## What you are asked to do
Copy exactly the lines from the one containing "You are a computer-use agent. The width" through the last line of the records below, both included, and leave out the pictures.

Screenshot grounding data
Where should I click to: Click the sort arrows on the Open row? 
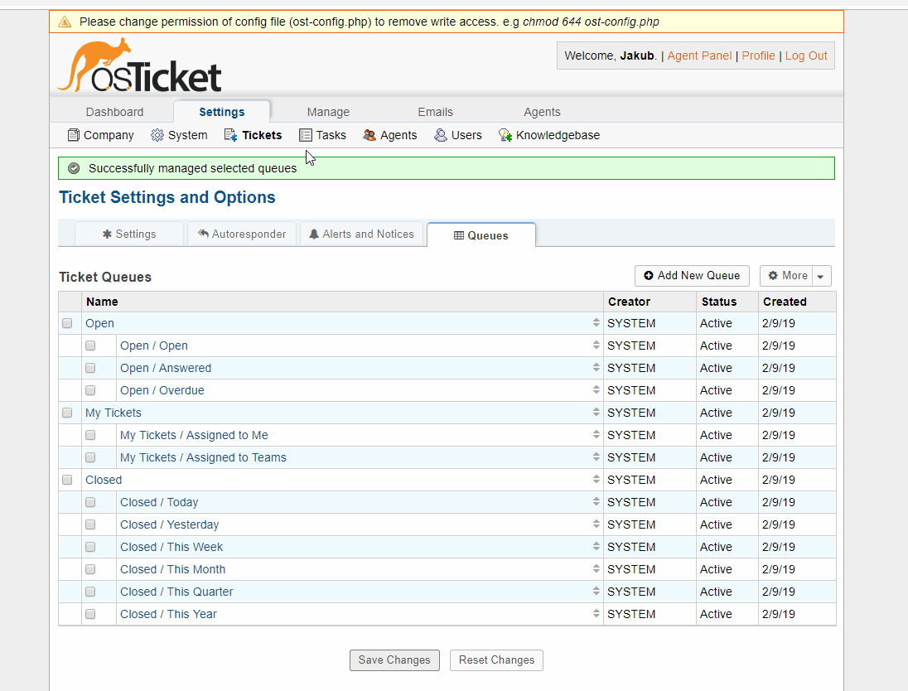point(596,323)
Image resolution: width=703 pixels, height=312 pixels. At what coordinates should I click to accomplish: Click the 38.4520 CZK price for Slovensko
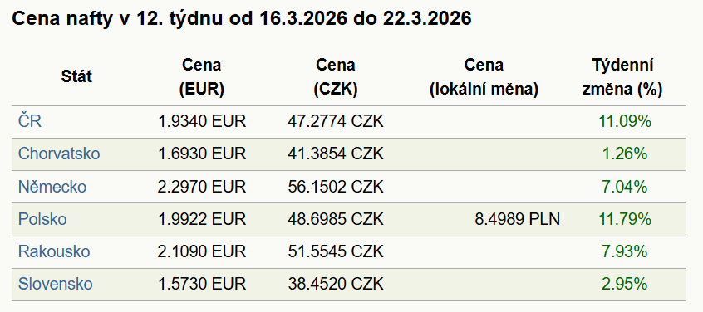336,285
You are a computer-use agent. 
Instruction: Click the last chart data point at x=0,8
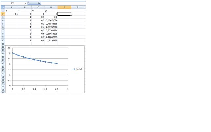coord(57,63)
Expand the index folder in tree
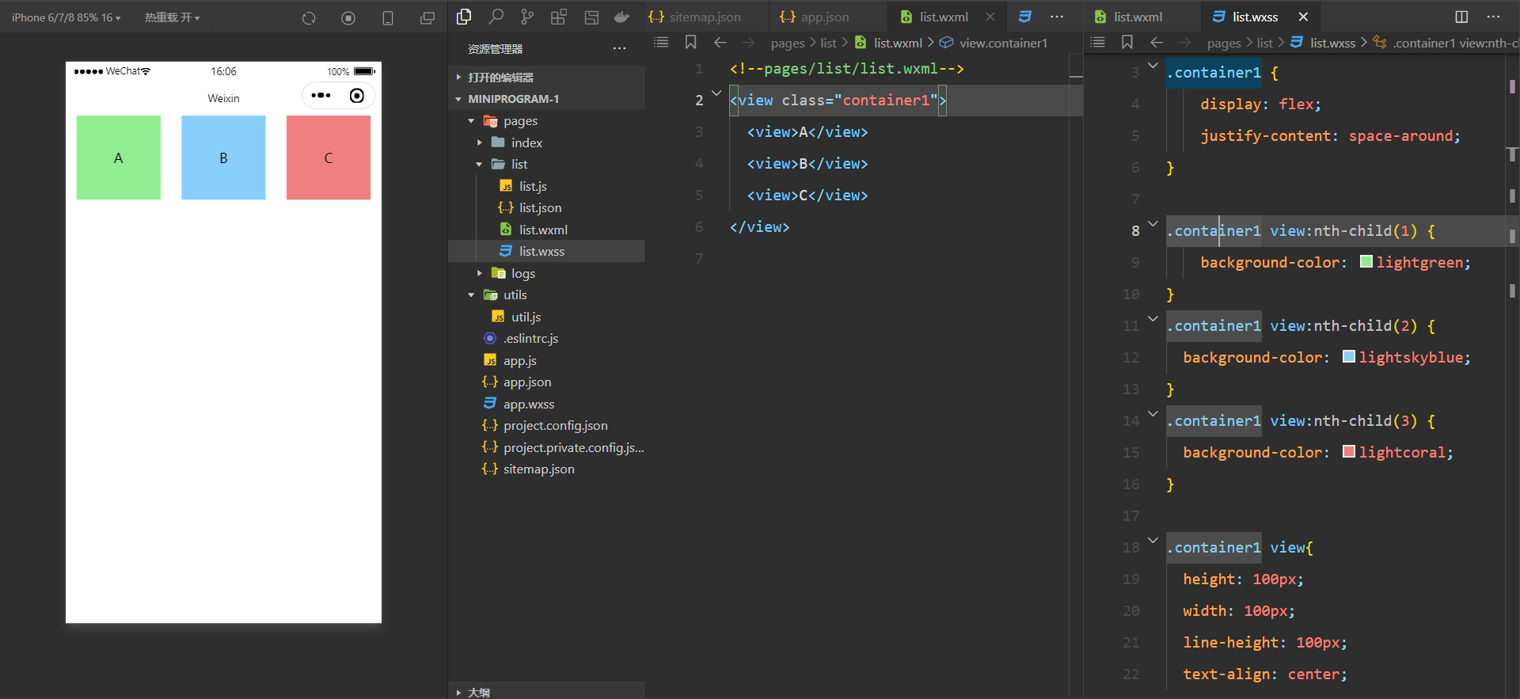This screenshot has width=1520, height=699. pos(480,142)
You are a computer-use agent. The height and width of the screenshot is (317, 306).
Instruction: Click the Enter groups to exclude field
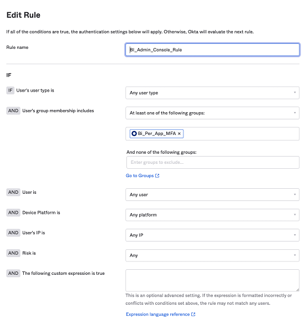click(213, 162)
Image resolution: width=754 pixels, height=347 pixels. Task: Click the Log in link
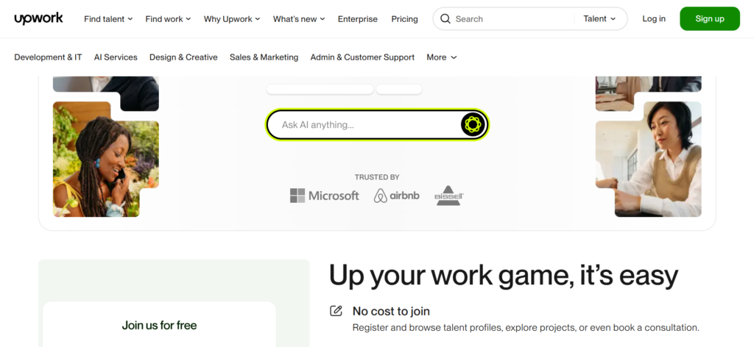pyautogui.click(x=653, y=19)
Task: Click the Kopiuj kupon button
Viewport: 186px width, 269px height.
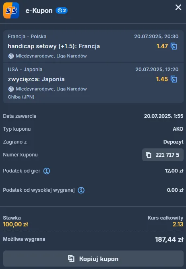Action: [x=93, y=259]
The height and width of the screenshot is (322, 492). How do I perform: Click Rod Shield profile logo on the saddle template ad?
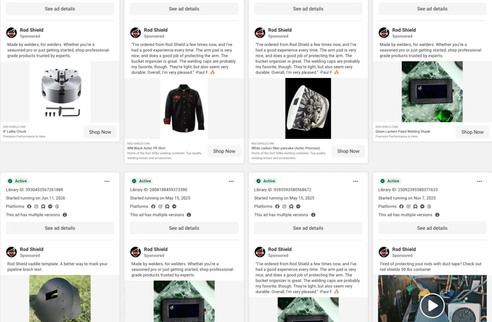point(12,252)
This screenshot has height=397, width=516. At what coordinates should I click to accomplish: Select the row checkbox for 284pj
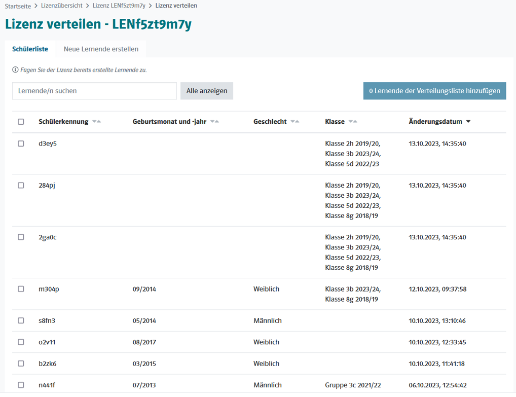pyautogui.click(x=21, y=185)
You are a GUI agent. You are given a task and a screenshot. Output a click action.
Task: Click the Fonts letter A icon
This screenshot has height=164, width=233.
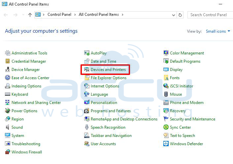pos(166,78)
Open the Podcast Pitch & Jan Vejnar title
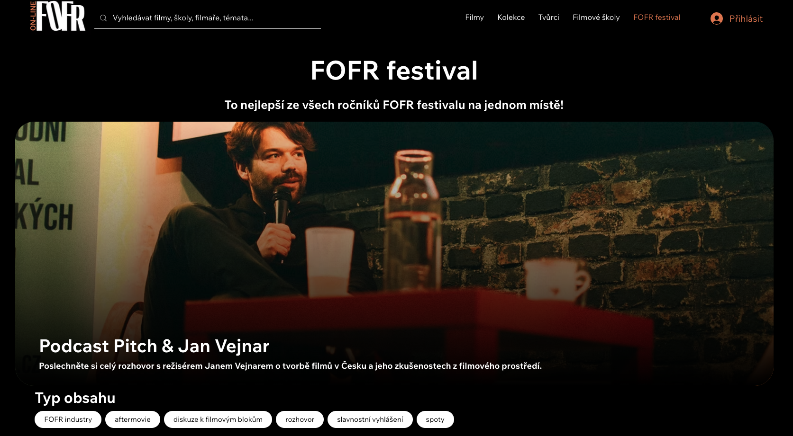Viewport: 793px width, 436px height. 154,346
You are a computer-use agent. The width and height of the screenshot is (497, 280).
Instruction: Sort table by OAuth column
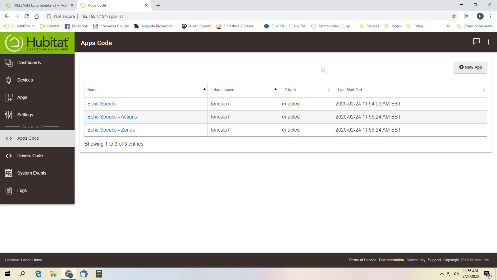tap(305, 90)
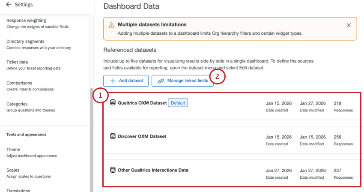
Task: Click the settings sidebar scrollbar
Action: [91, 137]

## Exercise solution
You are a computer-use agent. The width and height of the screenshot is (497, 280).
Instruction: Sort table by OAuth column
tap(305, 90)
Task: Click the settings sidebar scrollbar
Action: [91, 137]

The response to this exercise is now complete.